No caso dos programas de TV aqui referidos, a valência subjetiva dos acontecimentos retratados parece obter sua legitimidade por si só. Em nome da veracidade dos fatos, do acompanhamento em tempo real (e aproximado) e do esforço de apuração assistimos às transmissões mais bárbaras em horários privilegiados para o telespectador. Nos deparamos com uma espécie de entretenimento caótico num regime especular em que o sofrimento alheio já não nos causa, a não ser através de afetações plásticas, esvaziadas da densidade simbólica que uma dor evoca. Temos diante da tela essa figura de olhar capitalizado chamado especta-dor.

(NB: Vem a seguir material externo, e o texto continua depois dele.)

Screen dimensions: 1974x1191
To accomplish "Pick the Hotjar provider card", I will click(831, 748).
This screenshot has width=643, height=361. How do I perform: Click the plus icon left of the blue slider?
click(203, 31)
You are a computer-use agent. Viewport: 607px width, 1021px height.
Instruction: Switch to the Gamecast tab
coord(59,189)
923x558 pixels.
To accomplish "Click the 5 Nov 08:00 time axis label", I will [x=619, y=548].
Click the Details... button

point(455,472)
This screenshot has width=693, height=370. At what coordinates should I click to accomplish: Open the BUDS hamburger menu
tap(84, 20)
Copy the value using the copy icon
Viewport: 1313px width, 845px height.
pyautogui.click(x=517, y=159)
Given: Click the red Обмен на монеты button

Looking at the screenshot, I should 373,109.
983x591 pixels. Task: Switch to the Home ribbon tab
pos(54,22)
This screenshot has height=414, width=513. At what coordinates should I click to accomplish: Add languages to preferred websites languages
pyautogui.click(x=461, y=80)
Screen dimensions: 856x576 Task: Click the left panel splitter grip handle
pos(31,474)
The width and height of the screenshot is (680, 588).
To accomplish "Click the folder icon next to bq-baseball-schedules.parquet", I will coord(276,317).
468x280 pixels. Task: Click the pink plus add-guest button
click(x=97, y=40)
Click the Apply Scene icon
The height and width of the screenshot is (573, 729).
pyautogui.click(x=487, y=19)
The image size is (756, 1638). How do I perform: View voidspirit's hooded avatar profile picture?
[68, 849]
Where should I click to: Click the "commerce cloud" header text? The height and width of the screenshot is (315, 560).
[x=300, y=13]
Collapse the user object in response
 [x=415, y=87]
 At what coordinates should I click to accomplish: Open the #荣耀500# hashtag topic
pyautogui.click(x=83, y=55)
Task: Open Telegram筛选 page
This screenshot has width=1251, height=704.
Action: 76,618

Não seria possível refletirmos essa condição sem nos darmos conta que nem todo tipo de reação é um gesto legítimo de reconhecimento. O que temos é uma inversão tão profunda que expressar sentimento de pena já não é mais o dado que nos informa sobre nosso senso de humanidade – seja lá o que esse termo vem a significar atualmente. É como se fôssemos afetados num outro flow, no qual a neutralidade se disfarça como reatividade vazia, desimplicada, assim como o mundo estático das telas. Como nos lembra Márcia Tiburi[2], se a tela é mais do que simplesmente uma estética, mas uma prótese existencial, o telespectador é alguém que introjetou a tela em sua capacidade de ver. Ele é um espectador da cena das telas. Talvez possamos que concordar com a tese de que vivemos num estado de exceção da imagem[3], mas com o acréscimo de que é a violência em seu modo de perlocução mais brutal que garante essa zona de exceção. Diante desse quadro, tudo parece tender à confusão, e os pontos entre o estético e o político se tornam mais indiscerníveis do que gostaríamos. Pois um retrato como esse revela não somente a neutralização que a ordem do espetáculo nos provoca com suas tecnologias de abalo da percepção. Mas também a constatação indesejada de que nosso olhar há muito tempo fora capitalizado.


[1] Zizek, S. Violência: seis reflexões laterais, 2014.

[2] Tiburi, M. Olho de vidro: a televisão e o estado de exceção da imagem, 2011.

[3] Idem.


Micael Correia tem 23 anos e é um escritor não-autorizado. Tem experiência em Psicologia Clínica e se interessa pelas áreas de Psicanálise, Filosofia e cultura popular.